In mathematics, a "radical expression" is a mathematical expression that contains a radical symbol, such as the square root √ symbol. The term underneath the radical symbol is called the radicand. The radical symbol can be used to denote a square root, cube root, fourth root, or any other root by adding a superscript number. For example, $\sqrt[3]{8}$ represents the cube root of 8.

When dealing with radical expressions, we apply the technique of rationalization. It's generally considered good practice in algebra classes to give your final answer without any radical signs in the denominator. In most cases, this can be accomplished by multiplying by a well-chosen 1.

## Rationalize the denominator and simplify

To simplify the denominator, you multiply both the numerator and denominator by the well-chosen 1, which will be the conjugate. The conjugate is the expression with the same terms as the original but with the sign between the terms changed. For example, the conjugate of $\sqrt{a}+b$ is $\sqrt{a}-b$ . The identities below can be applied when dealing with a denominator involving radicals. Using these identities, we can simplify the terms in both the numerator and the denominator.

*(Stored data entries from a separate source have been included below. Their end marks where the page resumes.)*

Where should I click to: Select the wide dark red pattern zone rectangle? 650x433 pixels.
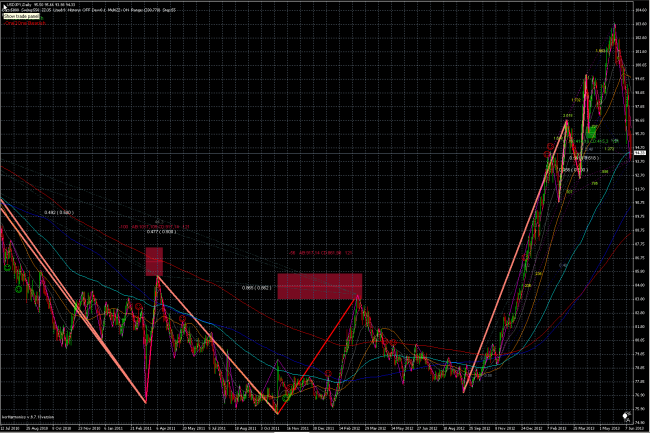(x=320, y=286)
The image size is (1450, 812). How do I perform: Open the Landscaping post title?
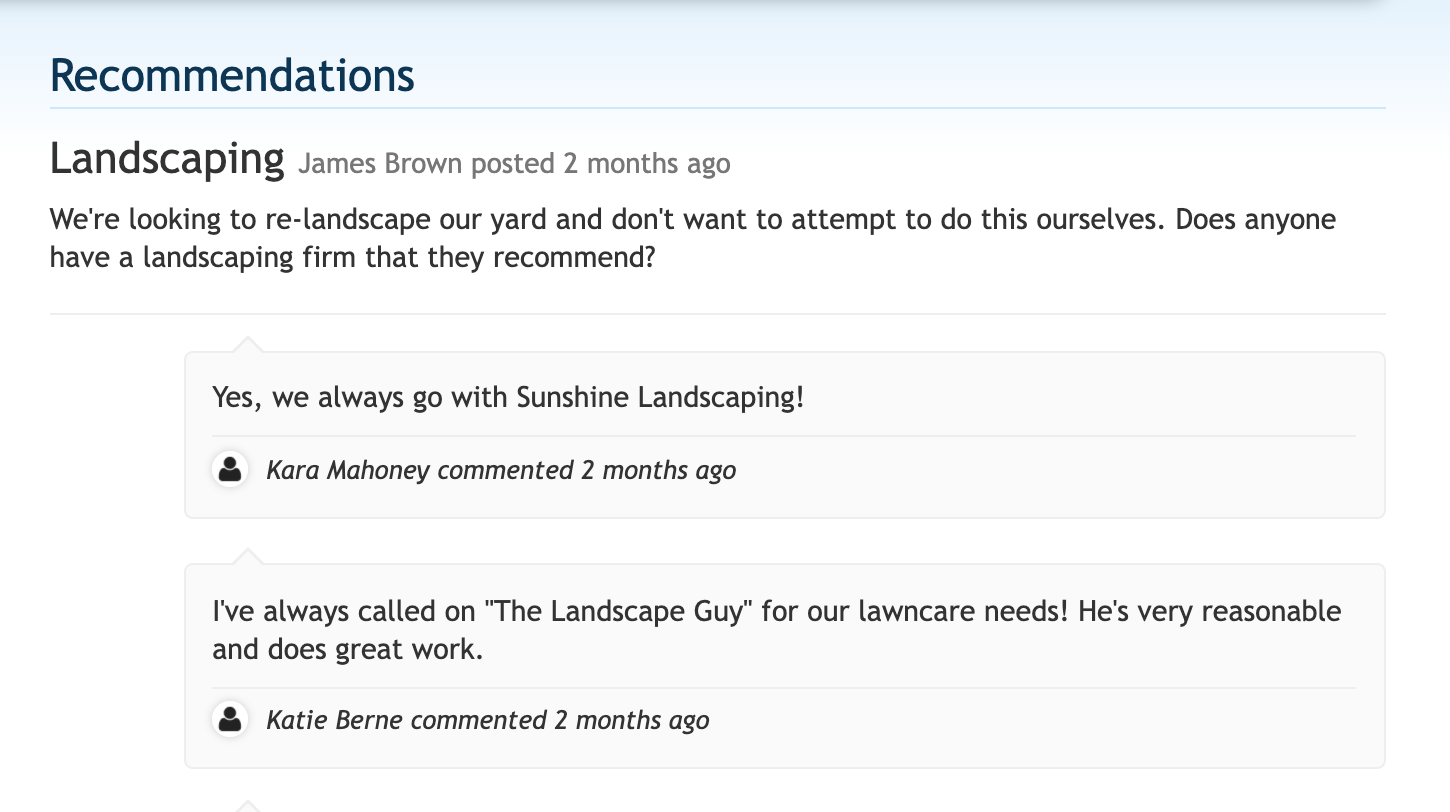pyautogui.click(x=167, y=159)
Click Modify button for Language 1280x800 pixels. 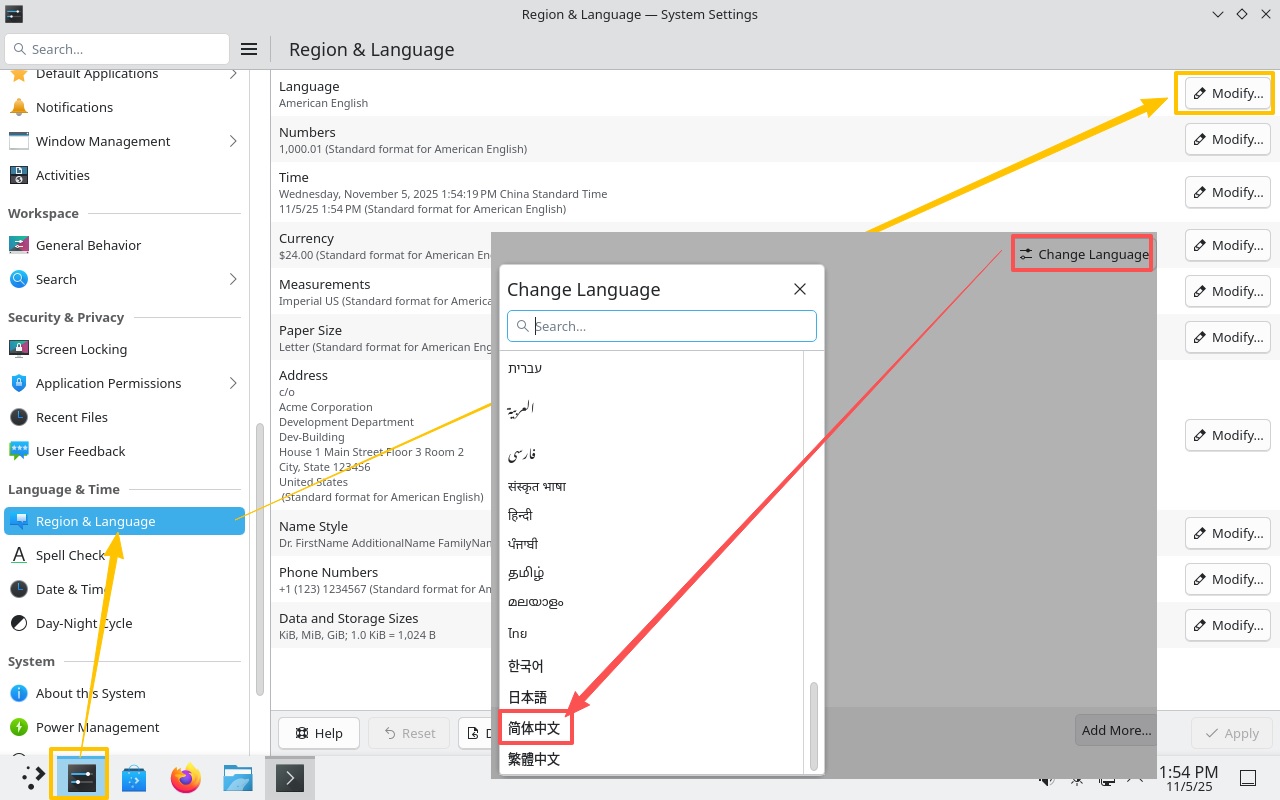coord(1227,93)
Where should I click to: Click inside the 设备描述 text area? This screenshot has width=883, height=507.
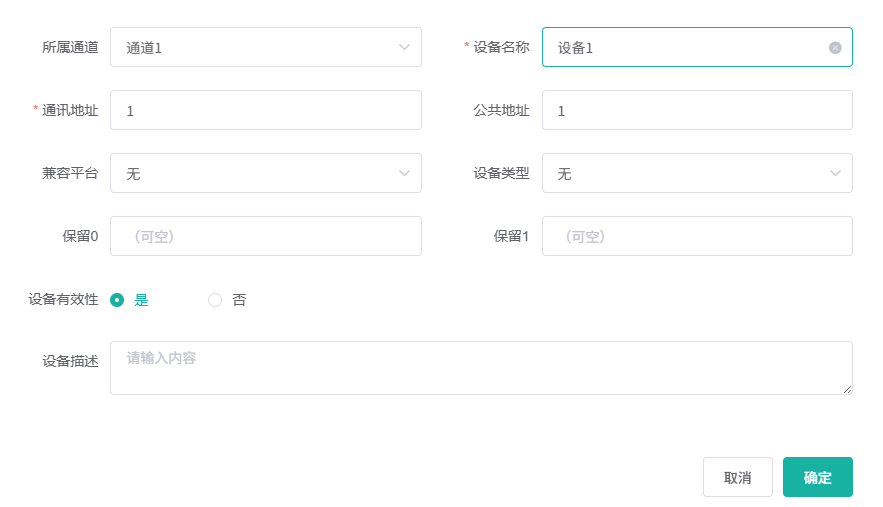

 Expression Conjugate Product $\sqrt{a}+b$ $\sqrt{a}-b$ $\left(\sqrt{a}+b\right)\left(\sqrt{a}–b\right)=a–{b}^{2}$ $\sqrt{a}-b$ $\sqrt{a}+b$ $\left(\sqrt{a}-b\right)\left(\sqrt{a}+b\right)=a–{b}^{2}$ $a+\sqrt{b}$ $a-\sqrt{b}$ $\left(a+\sqrt{b}\right)\left(a-\sqrt{b}\right)={a}^{2}–b$ $a-\sqrt{b}$ $a+\sqrt{b}$ $\left(a-\sqrt{b}\right)\left(a+\sqrt{b}\right)={a}^{2}–b$ $\sqrt{a}+\sqrt{b}$ $\sqrt{a}-\sqrt{b}$ $\left(\sqrt{a}+\sqrt{b}\right)\left(\sqrt{a}-\sqrt{b}\right)=a-b$ $\sqrt{a}-\sqrt{b}$ $\sqrt{a}+\sqrt{b}$ $\left(\sqrt{a}-\sqrt{b}\right)\left(\sqrt{a}+\sqrt{b}\right)=a-b$

## How to rationalize the denominator with one term

Rationalizing the denominator is the process of turning an expression whose denominator has a term with a number under a radical sign into an expression whose denominator is a rational number.

Let's consider the expression $\frac{1}{\sqrt{a}}$ , where a is a positive number. To rationalize the denominator, we multiply both the numerator and the denominator by $\sqrt{a}$ .

$\frac{1}{\sqrt{a}}×\frac{\sqrt{a}}{\sqrt{a}}=\frac{\sqrt{a}}{a}$

Note that the denominator is now a rational number, which is what we aimed for. However, this expression is still an irrational number. But the important thing to note is that it can be simplified and written in a cleaner form.

Example 1

Rationalize the denominator of $\frac{1}{\sqrt{3}}$ .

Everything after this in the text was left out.